▸ Stated goal A
In the rows, rewrite the lines starting at the one that contains "counter (1189, 1252)" and ending at the last row, changing "Where is" to "Where's" and leaving everything else untouched.

▸ Passage given
────────────────────
On appeal, Alderman loses a couple of issues on procedural-default grounds, leaving him with the criminal appellant’s last tendril of hope, a sufficiency challenge. The court finds that a rational trier of fact could have concluded on these facts that Alderman’s actions endangered the deputy, so the conviction is affirmed.

I’ll warn you that there’s a hey-wait-a-minute moment in Archer v. Commonwealth, a drug possession appeal involving a question of articulable suspicion. Here’s what attracted the police officer’s attention to Archer’s car:

The officer was making a right turn one night when his headlights shone into a passing car. As that happened, the driver “attempt[ed] to avoid eye contact by looking down and away from the officer’s car.” The officer found this to be “a furtive movement,” so he followed the car. While doing so, he learned from his onboard computer that the person to whom the car was registered had had his license suspended. So far, we can agree that everything the officer has done is legit. The data also indicated that the owner was “a non-Hispanic male, approximately 21 years of age, with dark hair and brown eyes, weighing approximately 150 pounds, and 5 feet 10 inches tall.”

Now for the surprise: The officer testified that “he believed that the driver of the car was the registered owner of the car because he had observed the driver to be a black male, approximately 21 years old, with black hair and dark eyes, approximately 150 pounds and 5 feet 10 inches tall.”

I beg your pardon? Let’s run through these. I’ll agree that a black man is “a non-Hispanic male.” Dark hair as opposed to black hair? Close enough for me. But now we get to the troublesome part: The officer testified, based on a fleeting nighttime glimpse, that the subject had brown eyes. How good are you at gauging the color of someone’s eyes when he looks away from you to avoid making eye contact?
────────────────────
▸ Extracted data
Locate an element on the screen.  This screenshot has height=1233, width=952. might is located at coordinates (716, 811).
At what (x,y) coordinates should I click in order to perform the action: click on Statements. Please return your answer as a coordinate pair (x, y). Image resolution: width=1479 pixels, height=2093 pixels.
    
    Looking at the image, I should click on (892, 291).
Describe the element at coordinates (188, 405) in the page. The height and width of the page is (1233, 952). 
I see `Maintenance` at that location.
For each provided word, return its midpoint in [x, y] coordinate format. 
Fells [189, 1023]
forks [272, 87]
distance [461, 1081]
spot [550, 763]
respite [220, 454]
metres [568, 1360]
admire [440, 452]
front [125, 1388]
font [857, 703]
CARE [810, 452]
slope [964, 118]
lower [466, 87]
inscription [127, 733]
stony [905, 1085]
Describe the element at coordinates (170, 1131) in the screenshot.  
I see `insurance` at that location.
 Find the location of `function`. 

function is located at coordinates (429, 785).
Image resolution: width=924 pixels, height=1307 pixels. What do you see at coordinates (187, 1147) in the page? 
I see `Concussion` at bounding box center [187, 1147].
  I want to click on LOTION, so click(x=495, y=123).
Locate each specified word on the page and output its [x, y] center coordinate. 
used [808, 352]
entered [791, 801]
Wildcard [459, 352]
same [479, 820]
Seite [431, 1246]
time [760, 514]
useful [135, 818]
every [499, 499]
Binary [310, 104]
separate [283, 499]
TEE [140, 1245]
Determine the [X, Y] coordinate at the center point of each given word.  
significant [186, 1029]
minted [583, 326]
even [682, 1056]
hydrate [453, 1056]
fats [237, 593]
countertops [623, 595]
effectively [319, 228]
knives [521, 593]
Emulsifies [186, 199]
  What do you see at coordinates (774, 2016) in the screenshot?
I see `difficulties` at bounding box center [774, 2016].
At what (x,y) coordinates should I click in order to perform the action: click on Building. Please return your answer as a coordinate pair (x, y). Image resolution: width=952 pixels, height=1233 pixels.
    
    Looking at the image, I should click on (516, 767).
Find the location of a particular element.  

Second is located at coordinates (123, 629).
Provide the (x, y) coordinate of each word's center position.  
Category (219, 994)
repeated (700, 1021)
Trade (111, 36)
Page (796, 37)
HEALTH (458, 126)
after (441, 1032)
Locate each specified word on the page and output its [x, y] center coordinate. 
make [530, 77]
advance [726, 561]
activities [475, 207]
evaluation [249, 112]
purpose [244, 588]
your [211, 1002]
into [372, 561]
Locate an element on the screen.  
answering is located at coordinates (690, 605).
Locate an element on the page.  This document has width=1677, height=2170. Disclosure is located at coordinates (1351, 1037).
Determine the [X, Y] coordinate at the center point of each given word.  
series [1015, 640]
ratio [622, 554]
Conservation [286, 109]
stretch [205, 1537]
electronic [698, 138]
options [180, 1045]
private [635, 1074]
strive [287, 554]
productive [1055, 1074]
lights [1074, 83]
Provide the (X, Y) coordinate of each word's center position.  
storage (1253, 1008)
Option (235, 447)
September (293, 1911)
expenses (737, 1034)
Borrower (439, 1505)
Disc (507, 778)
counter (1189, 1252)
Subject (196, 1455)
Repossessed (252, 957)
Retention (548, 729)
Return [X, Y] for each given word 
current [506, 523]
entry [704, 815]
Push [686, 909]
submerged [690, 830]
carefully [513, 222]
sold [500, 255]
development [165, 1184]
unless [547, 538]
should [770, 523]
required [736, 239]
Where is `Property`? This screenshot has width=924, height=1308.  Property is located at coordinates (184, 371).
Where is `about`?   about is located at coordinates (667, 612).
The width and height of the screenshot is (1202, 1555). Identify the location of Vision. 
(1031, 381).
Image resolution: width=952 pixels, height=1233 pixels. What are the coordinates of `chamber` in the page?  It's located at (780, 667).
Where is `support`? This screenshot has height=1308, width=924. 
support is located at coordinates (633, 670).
────────────────────
▸ Stated goal B
Condense the paragraph of the case commentary above that begins "The officer was making a right turn" into a short bulleted list that keeps its main facts.

▸ Task response A
counter (1189, 1252)
Subject (196, 1455)
Repossessed (252, 957)
Retention (548, 729)
Return [X, Y] for each given word 
current [506, 523]
entry [704, 815]
Push [686, 909]
submerged [690, 830]
carefully [513, 222]
sold [500, 255]
development [165, 1184]
unless [547, 538]
should [770, 523]
required [736, 239]
Where's `Property`? This screenshot has width=924, height=1308.  Property is located at coordinates (184, 371).
Where's `about`?   about is located at coordinates (667, 612).
The width and height of the screenshot is (1202, 1555). Identify the location of Vision. 
(1031, 381).
Image resolution: width=952 pixels, height=1233 pixels. What are the coordinates of `chamber` in the page?  It's located at (780, 667).
Where's `support`? This screenshot has height=1308, width=924. 
support is located at coordinates (633, 670).

▸ Task response B
- One night, as the officer made a right turn, his headlights shone into a passing car.
- The driver looked down and away to avoid eye contact. The officer saw this as "a furtive movement" and followed the car.
- His onboard computer showed that the car's registered owner had a suspended license.
- Everything the officer had done up to that point was legit.
- The data described the owner as a non-Hispanic male, about 21 years old, with dark hair and brown eyes, about 150 pounds and 5 feet 10 inches tall.